An ache swelled and grew and filled his chest with a love and a longing so profound that he almost went to the boy then. Just to gather him close. To feel that robust and healthy little body warm and real against his own. To look into his liquid silver eyes and see a reflection of himself there. To cement into fact that the amazing miracle he and Tara had made together was not a cruel trick of his imagination. And to confirm, unequivocally, that he really was alive.
But the man who had been Miguel Santiago for the past two years couldn’t do that. Not yet. Not here. So he stayed where he was and accepted that this was not the time. This was not the way. He couldn’t just walk up to his child—his child who didn’t know him. He couldn’t just smile and say to his wife, “I’m not dead. I was just lost for a while. And I’ve missed you.”
He couldn’t say any of those things because to Tara, he was dead. And because, just before he died, she’d told him she wanted a divorce.
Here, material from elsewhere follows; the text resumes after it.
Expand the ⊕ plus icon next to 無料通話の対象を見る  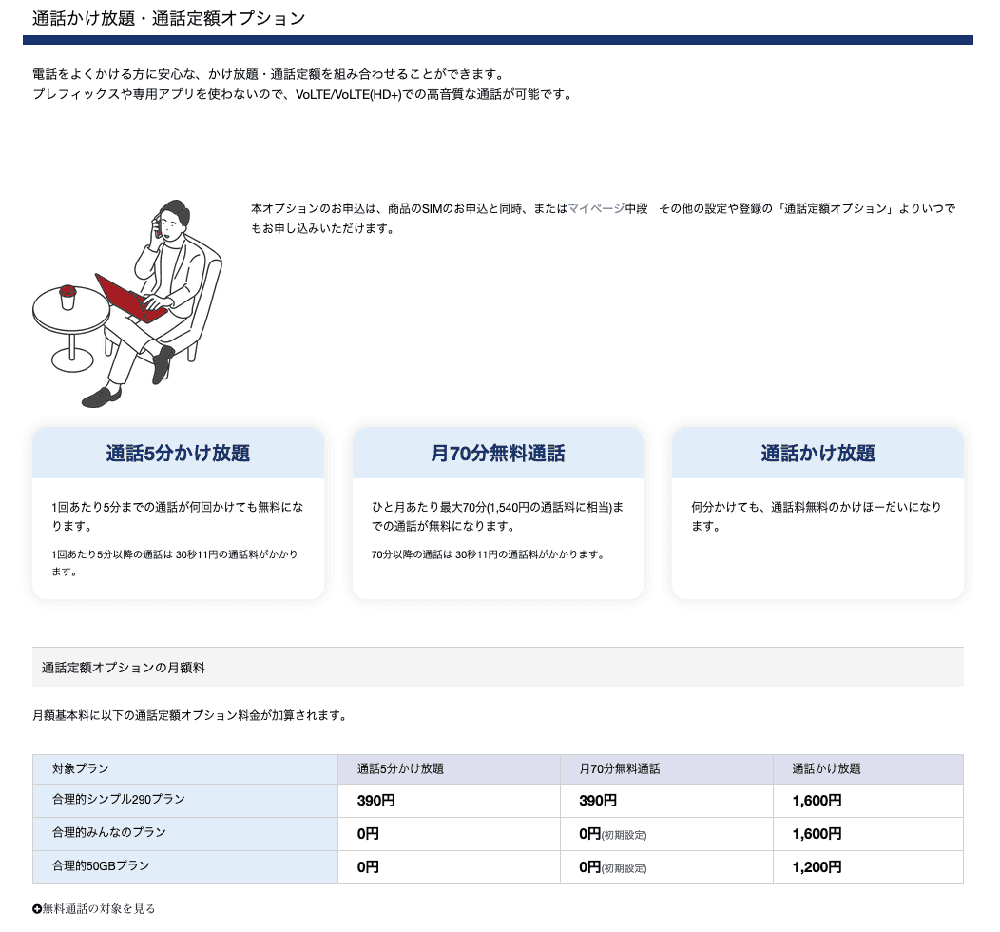[36, 908]

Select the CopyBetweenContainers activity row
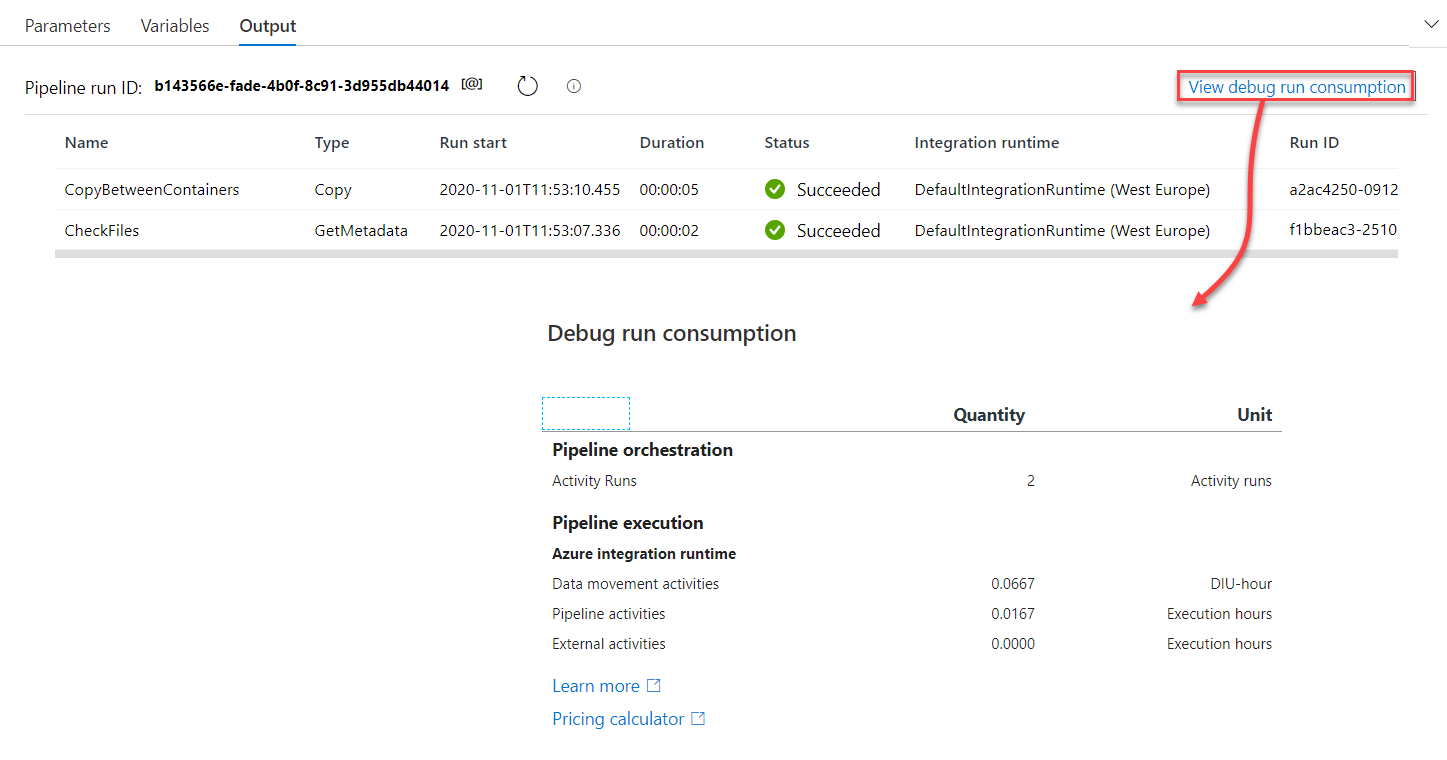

So he sat, unable to move, unwilling to leave as his son tumbled to his back with a shriek of gurgling laughter—and the man at Tara’s side bent to pick him up and lift him into his arms.
Then the three of them walked away together. Tara, his son and the man who would take his place—or so said the tabloids.
It was only after they’d faded to a memory that he realized his hands were clenched into fists inside his pockets, that his eyes were staring blankly.
“Mister… Hey, mister, you okay?”
He looked up abruptly, squinted against the crisp September sun. A tall, gangly teenager frowned down at him. The boy had a basketball tucked under his arm and freckles bridging his nose. He wore baggy pants, a sloppy Chicago Bulls T-shirt and an expression that mixed wariness with concern. Even from where he stood, a cautious couple of yards away, Michael could smell the salt and sweat and vitality of him.
“Man,” the kid said. “You’re white as a ghost.”
A ghost.
It should have been funny.
If the kid only knew.
Michael took one last look at the spot where his wife and son had disappeared. Then he rose and started walking.
This time he promised himself that when he walked, it would be out of the shadows. This time he would walk toward the living, not away.
He wanted his life back.
He wanted his wife back.
He did not want to be dead any longer.